# Tâches à réaliser
- a) D'après l'extrait sur la rue, à quel âge Axelle s'est-elle retrouvée à la rue ?
- b) Extrayez de la liste chaque ligne qui contient le mot « dropdown ».

━━━ Extrait choisi

La rue est un monde parallèle

par , , | 2 Août 2024 | Autres

Article publié dans la revue Pour un monde plus humain de UP for Humanness en juin-septembre 2023

L’Association pour l’Amitié héberge des personnes ayant vécu dans une grande précarité, et notamment des personnes ayant connu la rue. L’association leur propose de vivre en colocation dans des appartements avec des étudiants ou jeunes professionnels qui les aident, par leurs simples échanges et présence, à retisser un lien social fragilisé. Sébastien, Axelle et Martine ont accepté de se confier sur leur expérience de la rue.

Axelle
« Sur un sujet comme celui de la rue, on ne peut pas être le porte-parole d’un autre. On ne peut pas prendre des décisions pour un autre. Dans ce qui va suivre je ne parle pas pour les autres mais pour moi-même. Ce que moi j’aurais souhaité. Personne d’autre.

Pourquoi je me suis retrouvée à la rue ? À 45 balais. Alors que j’estimais être une professionnelle consciencieuse, alors que toute ma vie je n’ai strictement rien demandé aux autres, à mon entourage. Toute une vie à essayer de faire de mon mieux, du mieux que je pouvais du haut de mes 1m 50 les bras levés. Me retrouver sans toit, sans famille, sans ressources, sans téléphone, sans rien ?

On parle beaucoup de la police en ce moment. Je dirais même depuis des décennies mais nos politiques font la sourde oreille. On nous rabat les oreilles en nous disant que la police est là pour protéger la population. Cette « population » concerne-t-elle aussi les SDF ?

Ce que j’aurais aimé durant mon… expérience, mon parcours, j’aurais aimé que ces gens qui sont censés protéger la population viennent me voir pour me demander ce qu’une femme fait toute seule dehors. Jamais. À part me houspiller pour que je dégage, je n’ai jamais rien entendu de tel. Quelques fois, on m’a tendu de l’argent. Pas souvent, mais ça m’est arrivé.

Et ? À part me donner de l’argent, ils ont fait quoi ?

Vous savez qu’on m’a proposé de la nourriture contre du sexe !?

Du sexe. Pour de la nourriture.

━━━━━━
━━━ Lignes

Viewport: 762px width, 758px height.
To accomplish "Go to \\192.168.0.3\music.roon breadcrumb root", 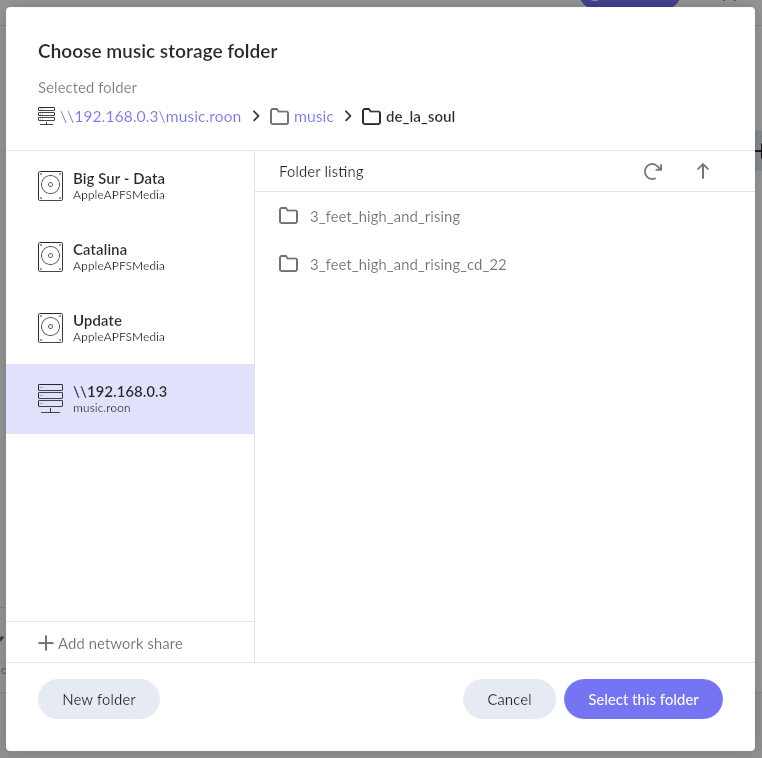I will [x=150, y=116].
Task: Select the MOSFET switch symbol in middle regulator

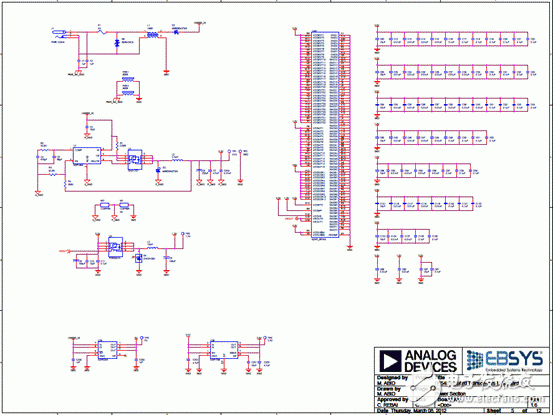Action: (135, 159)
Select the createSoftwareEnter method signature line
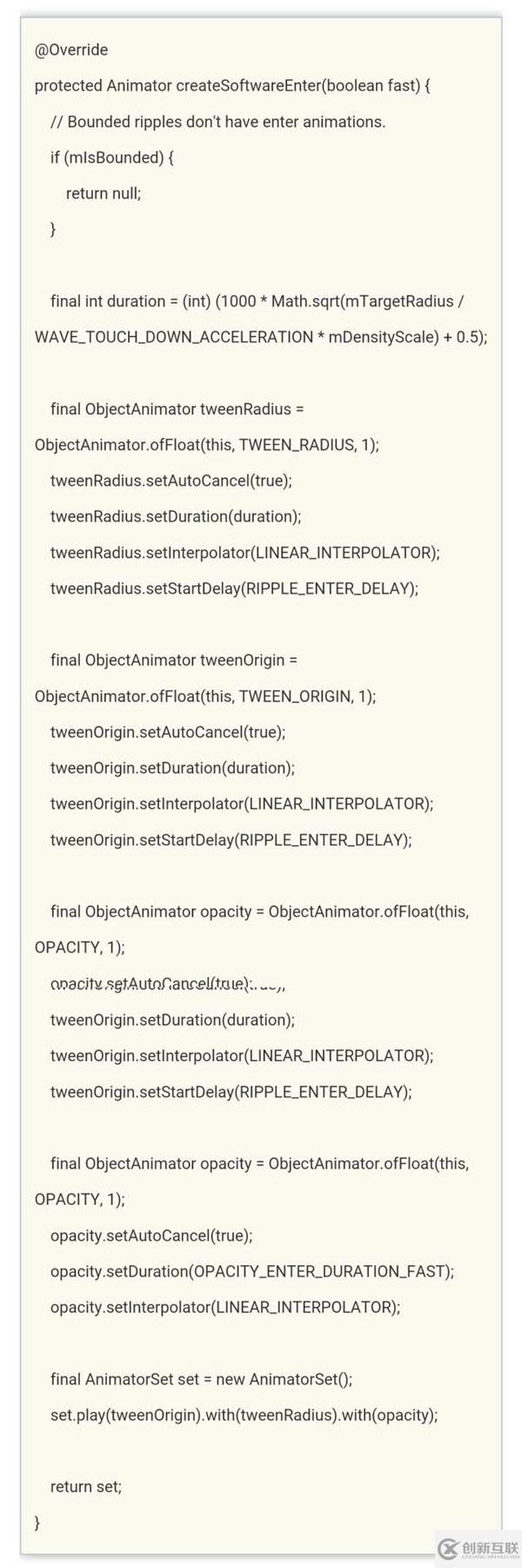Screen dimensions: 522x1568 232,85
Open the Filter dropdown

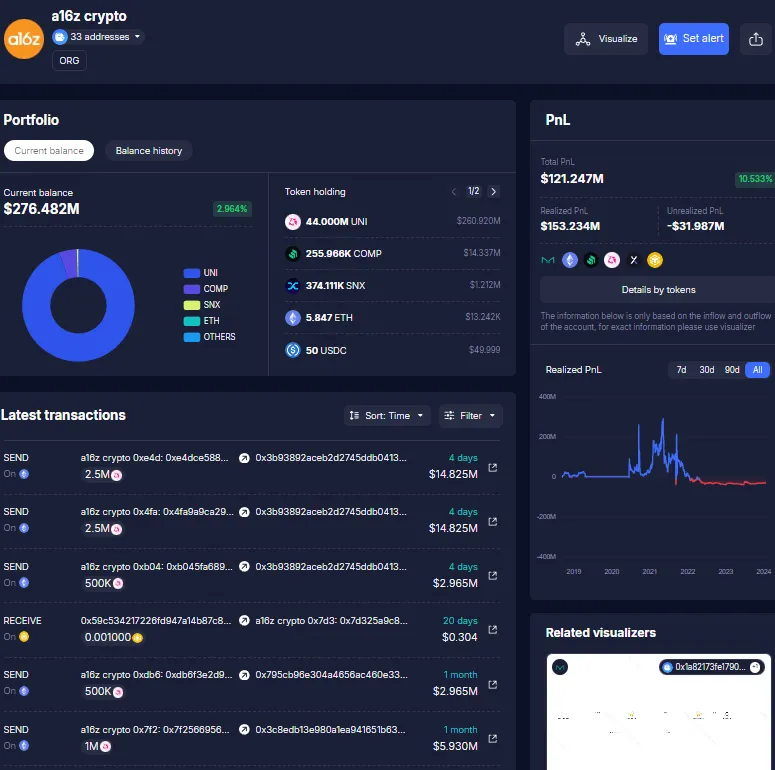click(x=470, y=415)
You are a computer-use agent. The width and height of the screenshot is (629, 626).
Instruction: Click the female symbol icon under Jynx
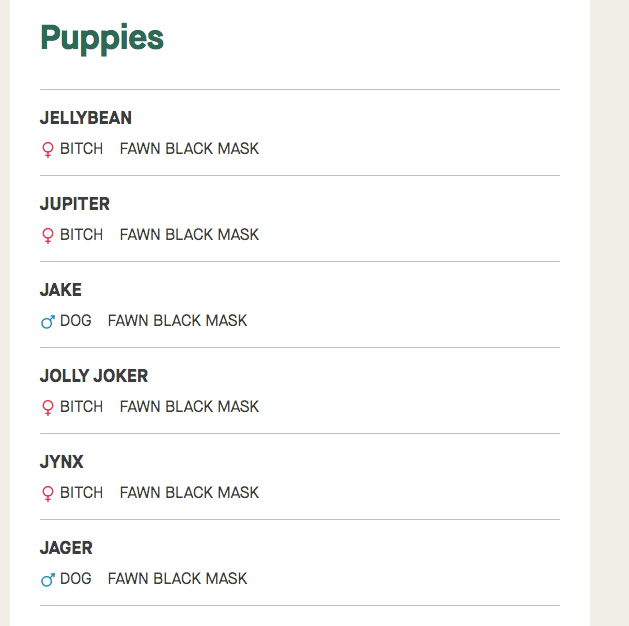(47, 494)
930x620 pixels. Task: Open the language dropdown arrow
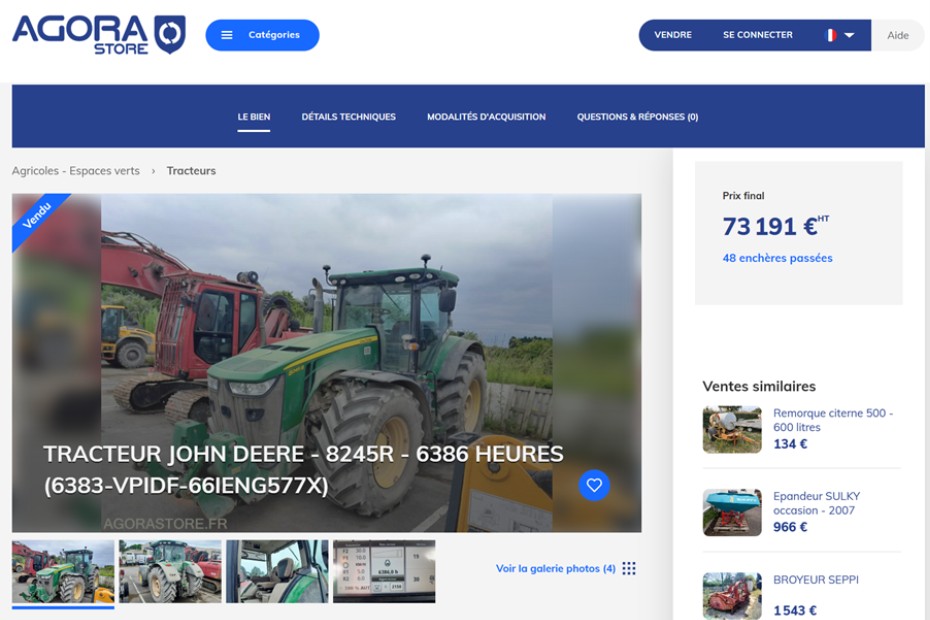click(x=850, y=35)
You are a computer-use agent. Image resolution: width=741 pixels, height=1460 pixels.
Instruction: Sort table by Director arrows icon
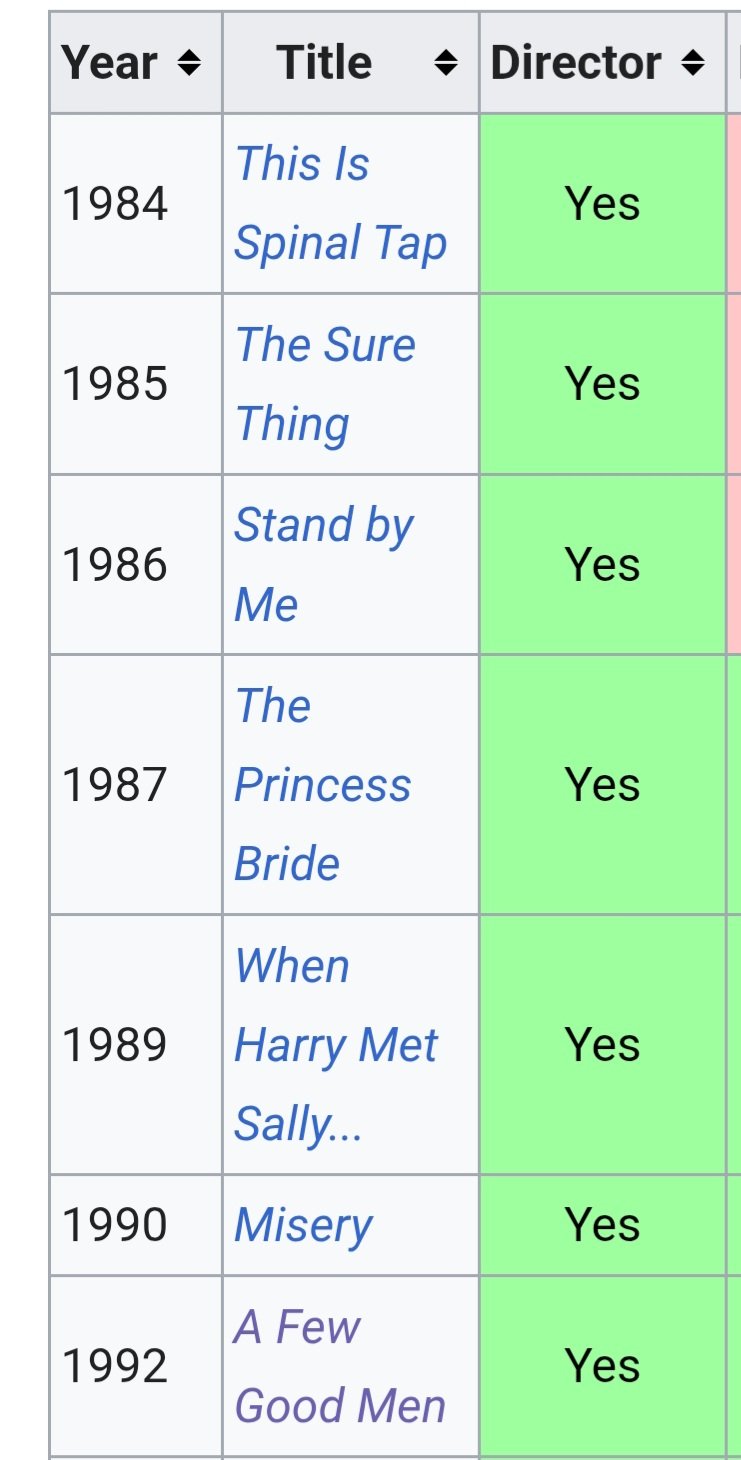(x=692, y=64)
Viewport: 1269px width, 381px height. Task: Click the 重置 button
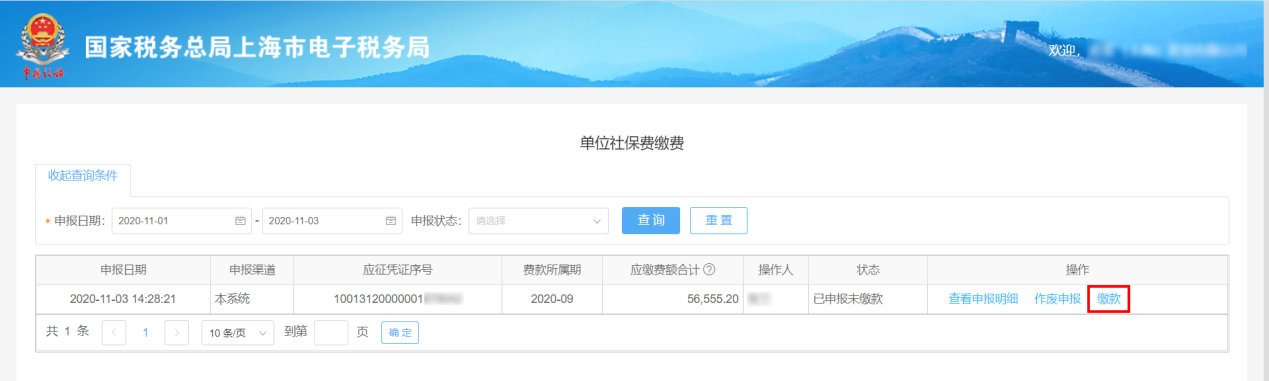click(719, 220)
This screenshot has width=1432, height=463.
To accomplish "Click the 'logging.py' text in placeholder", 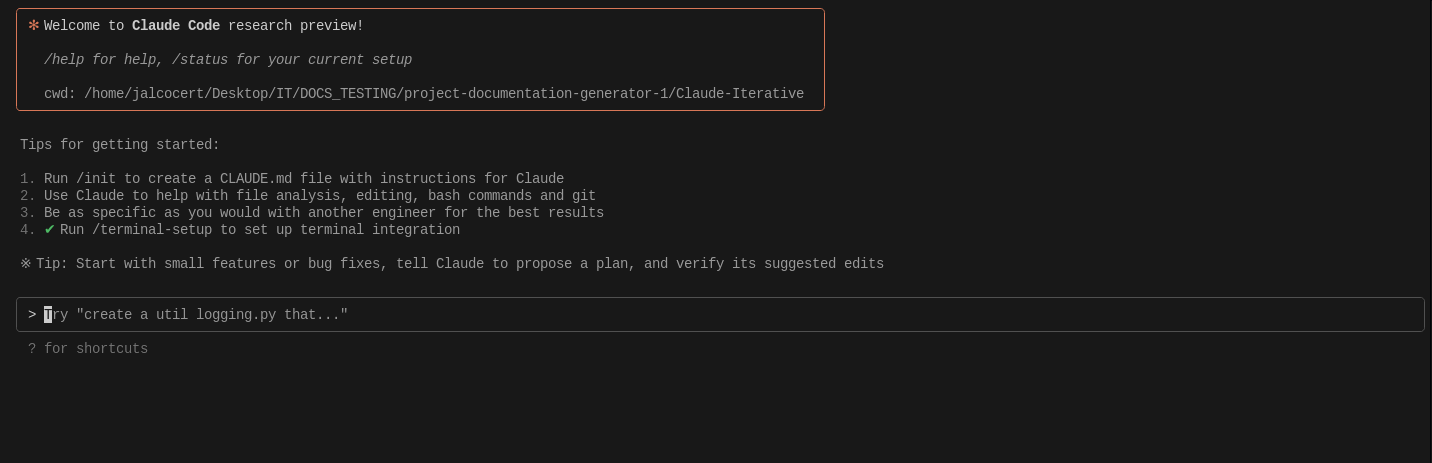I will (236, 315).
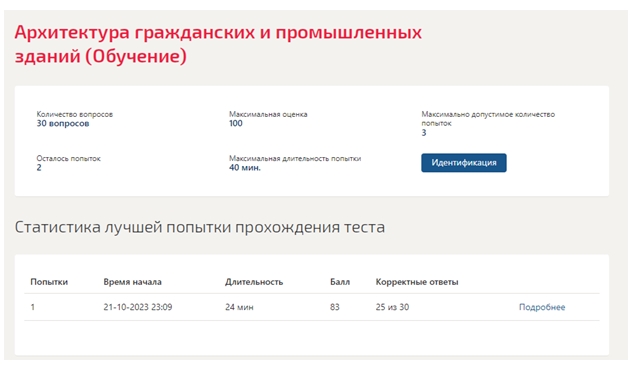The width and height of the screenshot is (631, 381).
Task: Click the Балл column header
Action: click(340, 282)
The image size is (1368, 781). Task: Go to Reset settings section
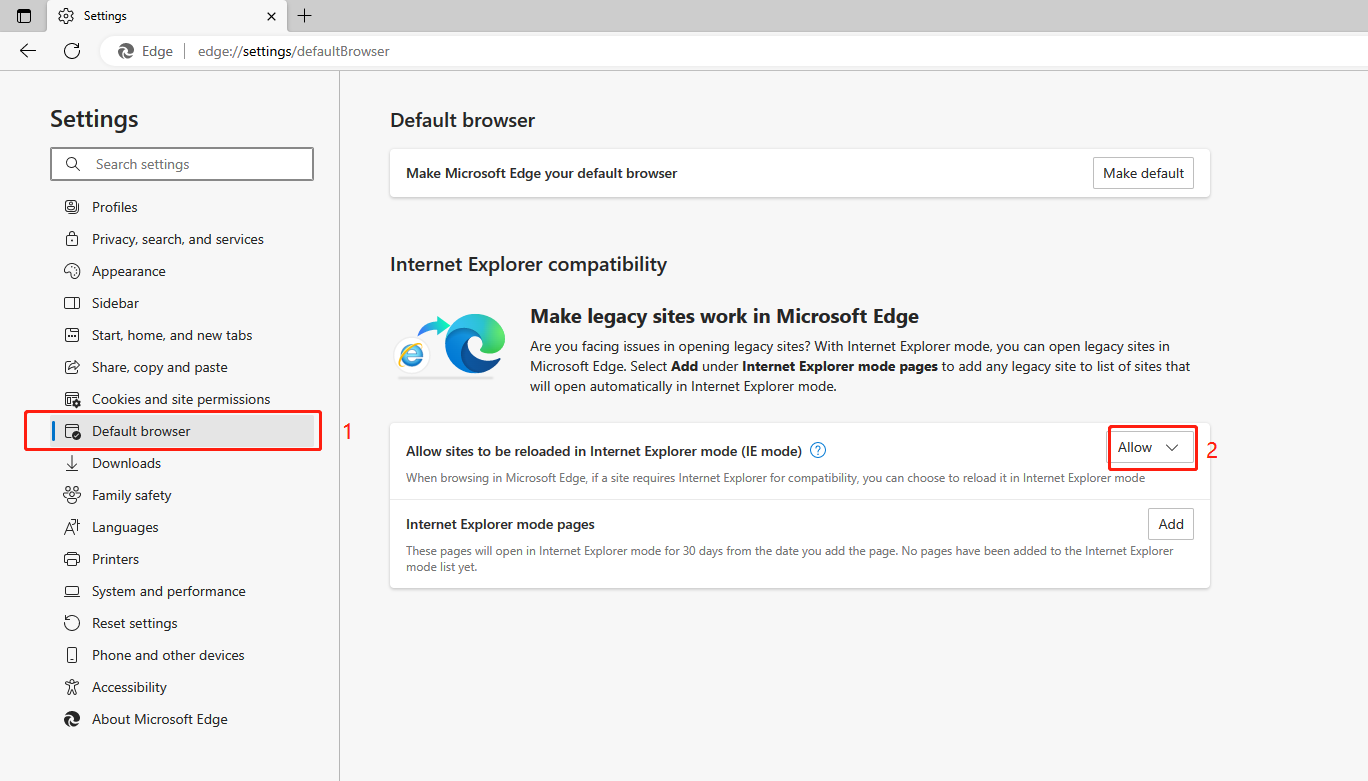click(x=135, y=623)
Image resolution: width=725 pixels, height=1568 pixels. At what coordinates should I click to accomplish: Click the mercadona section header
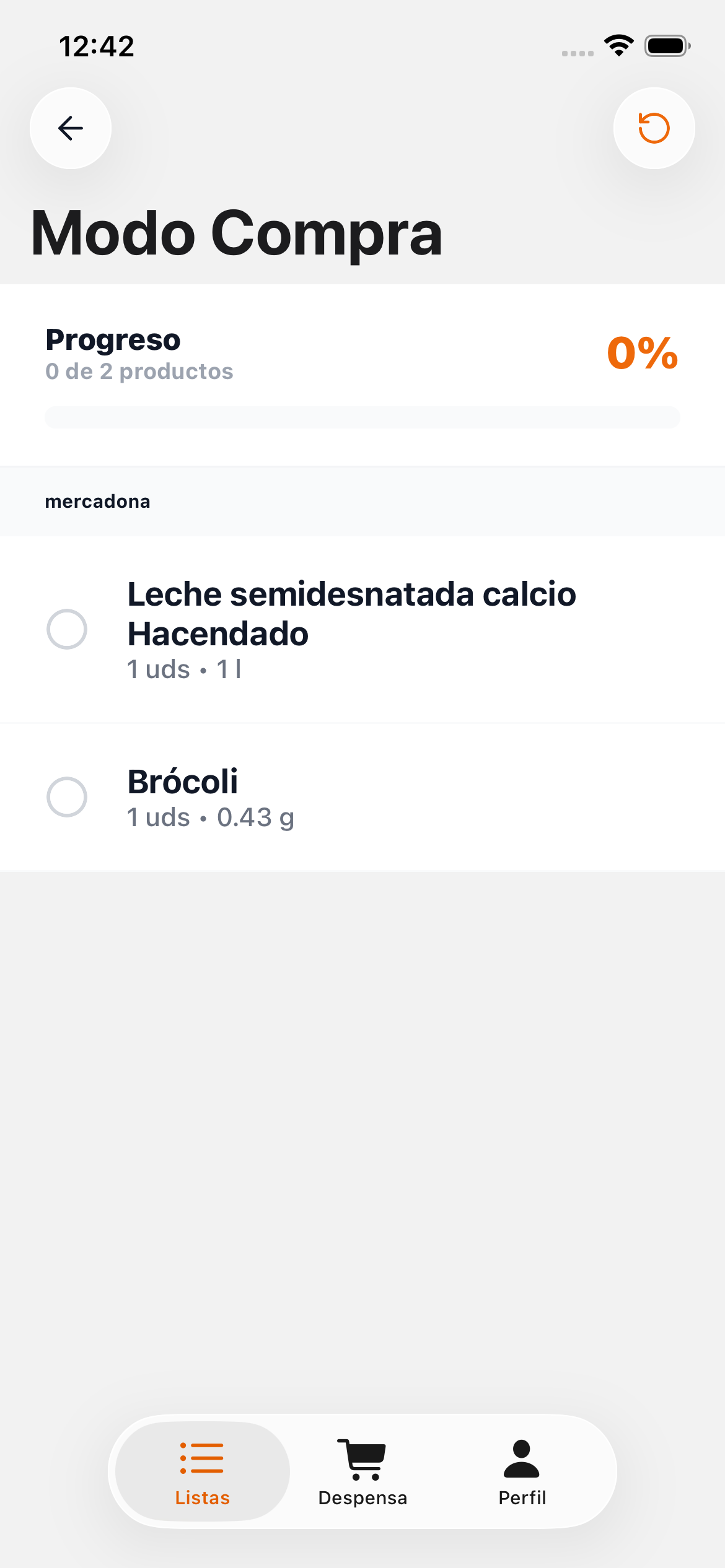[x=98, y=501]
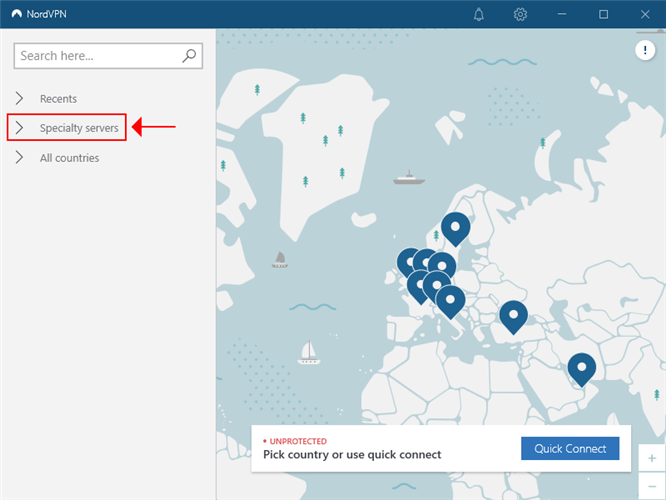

━━━━━━

# Réponses par tâche
- a) À 45 ans.

- b)
Open the Filter dropdown
930x620 pixels. Task: Open the language dropdown arrow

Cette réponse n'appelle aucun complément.